Une haute fortune sans reproche, et une réputation à toute épreuve, sont choses rares, et dont le tsao voë tché[1] est comme avare. S’il vous en favorise, il ne faut pas en être prodigue. Éclaircissez donc à la bonne heure les faux soupçons et les médisances qu’on pourra semer pour vous nuire. Mais que la peine de les dissiper ne vous les fasse pas craindre : et quand vous apprenez qu’il s’en répand, ayez-en plutôt de la joie que de la tristesse.

Un jour on demandait en compagnie, pourquoi et comment un tel en si peu de temps était devenu si riche ? C’est, dit quelqu’un, que le Chang ti[2] en use à son égard comme avec un créancier trop importun. Il lui rend intérêts et capital. Mais presser de la sorte, ce n’est pas l’entendre : car le capital remboursé, les intérêts cessent. On dit que ce fut Ming hing tse qui répondit de la sorte ; et certes la parabole est digne de lui.

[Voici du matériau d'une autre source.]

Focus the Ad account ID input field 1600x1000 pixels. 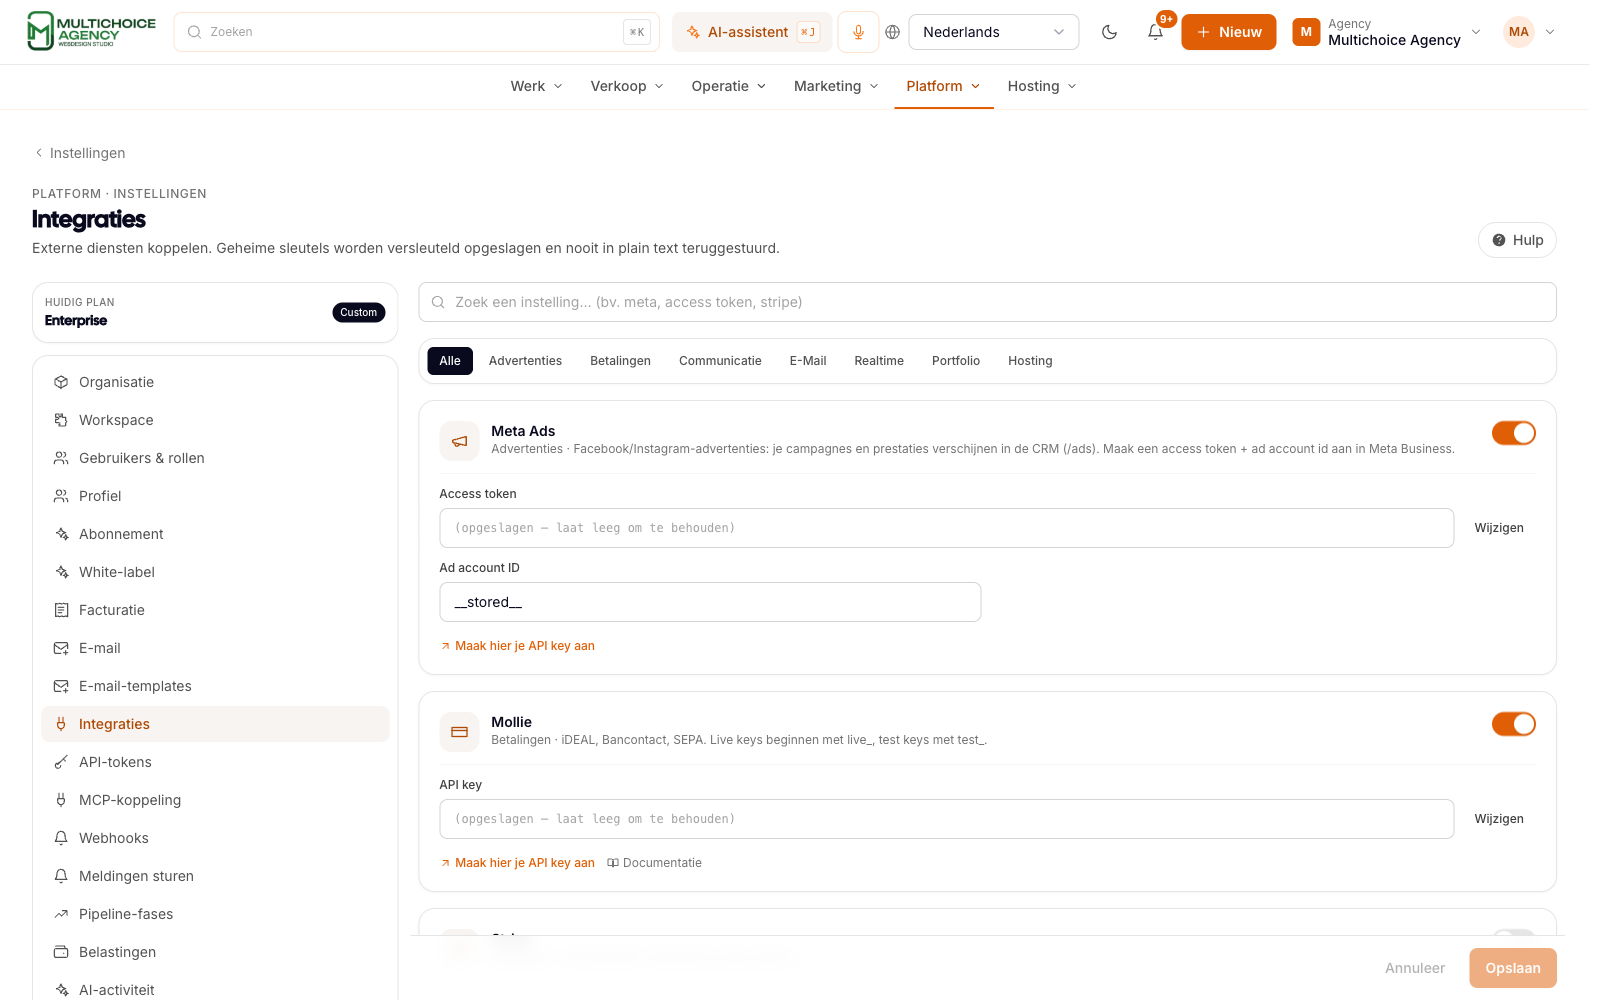[710, 602]
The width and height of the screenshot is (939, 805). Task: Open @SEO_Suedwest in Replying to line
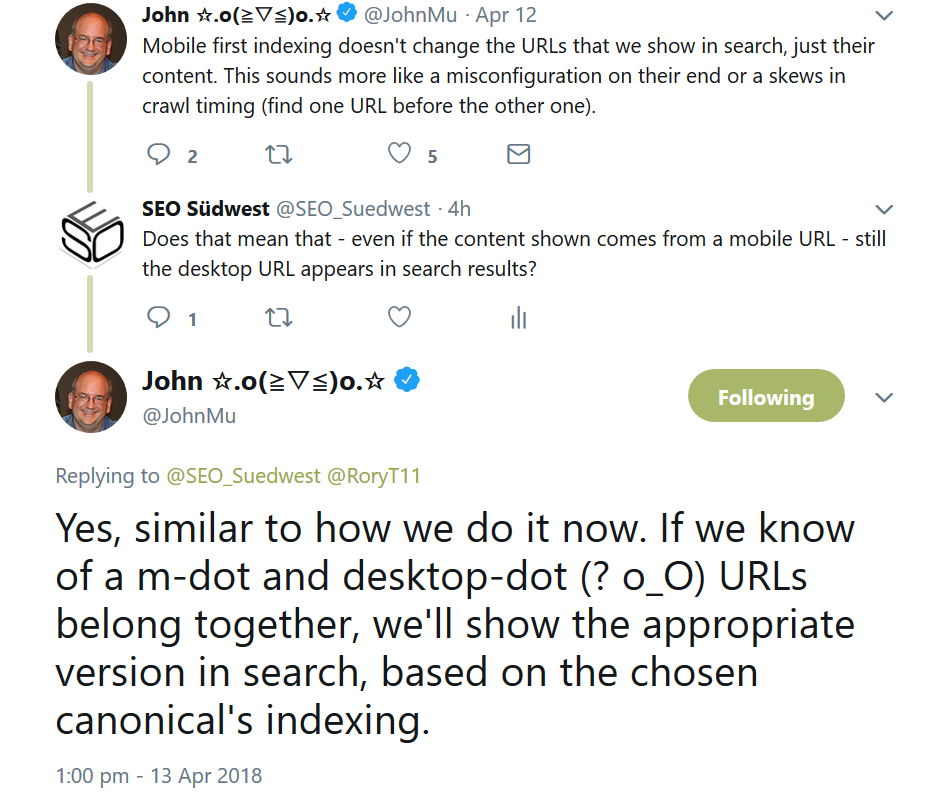click(x=243, y=476)
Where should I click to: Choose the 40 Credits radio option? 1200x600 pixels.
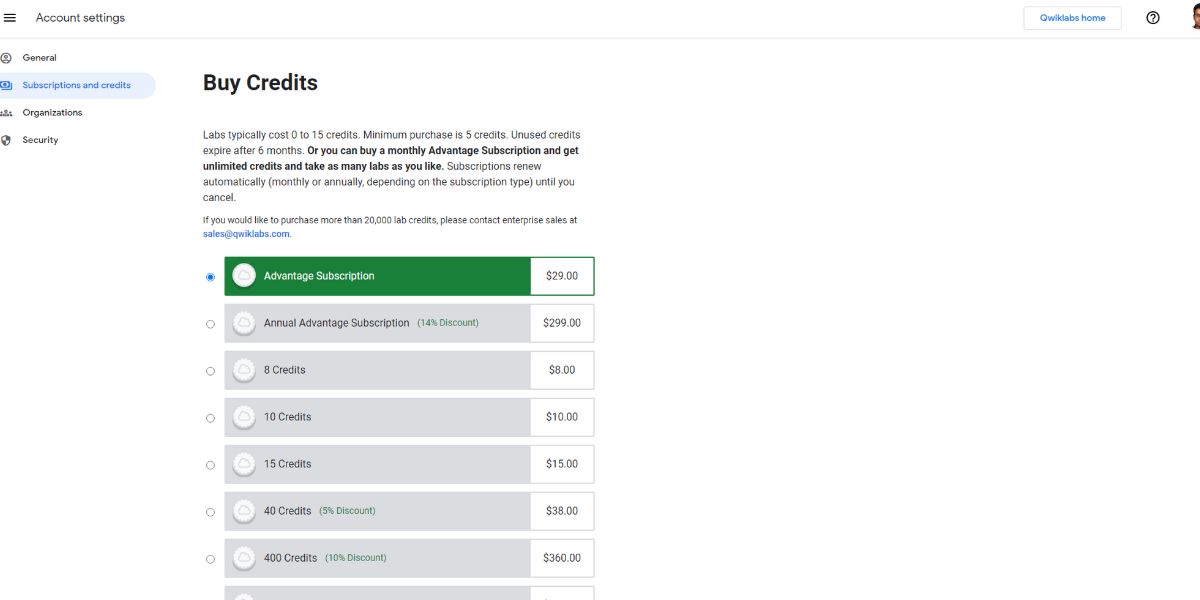(x=210, y=512)
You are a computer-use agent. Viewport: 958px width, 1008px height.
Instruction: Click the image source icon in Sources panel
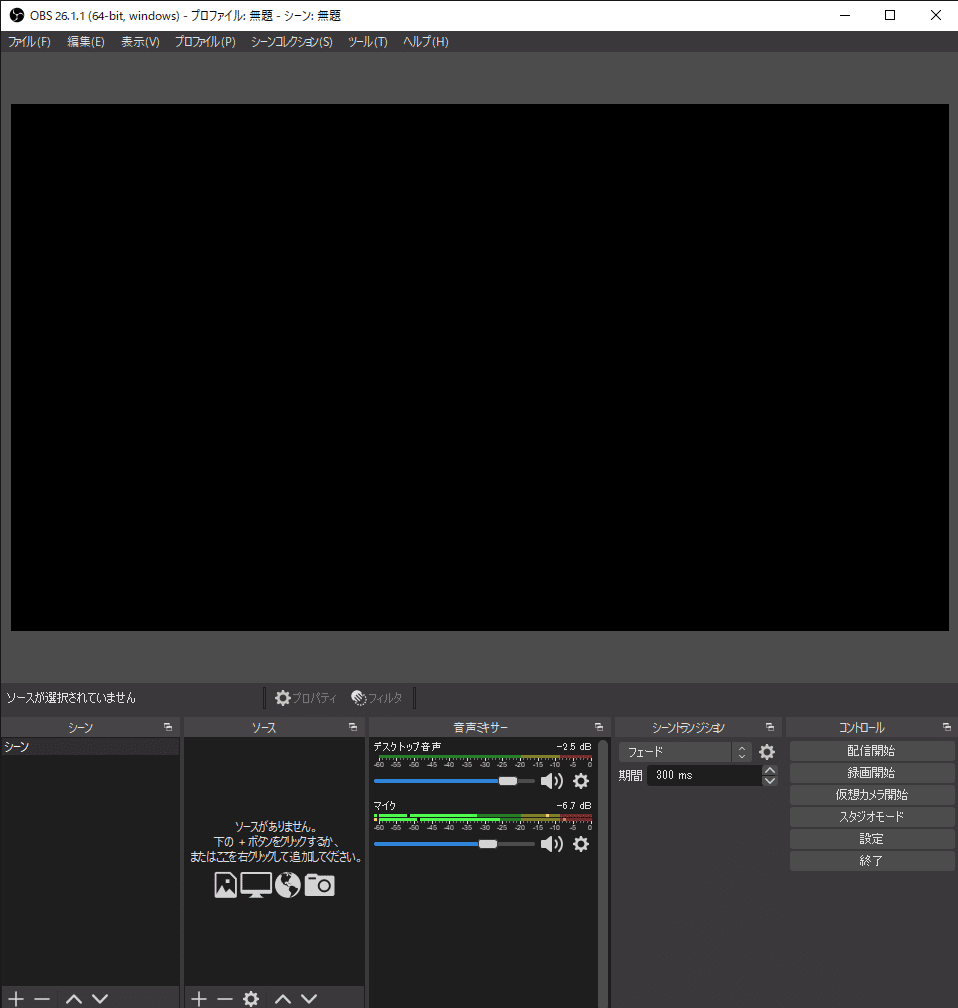coord(225,885)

Mauvaise manière de fléchir un prince irrité.


Vous voulez fléchir un homme, et surtout un prince offensé. Commencez, si vous m’en croyez, par faire une espèce de diversion. Prenez cet homme offensé par quelque endroit qui le flatte : le plaisir qu’il y prendra, le détournant de ce qui l’irrite, diminuera sa colère. Vous pouvez par cette voie tout vous promettre : mais si vous entreprenez de lui justifier directement celui qu’il tient pour coupable, ou l’action qui l’a choqué, c’est, comme dit le proverbe, jeter de l’huile sur le feu : c’est l’irriter encore davantage.

Sous la dynastie Han, un grand officier de guerre nommé Tien fuen fut

  1. Tsao signifie produire, faire, créer. Voë veut dire être, chose, substance.
  2. Chang signifie suprême, Ti empereur.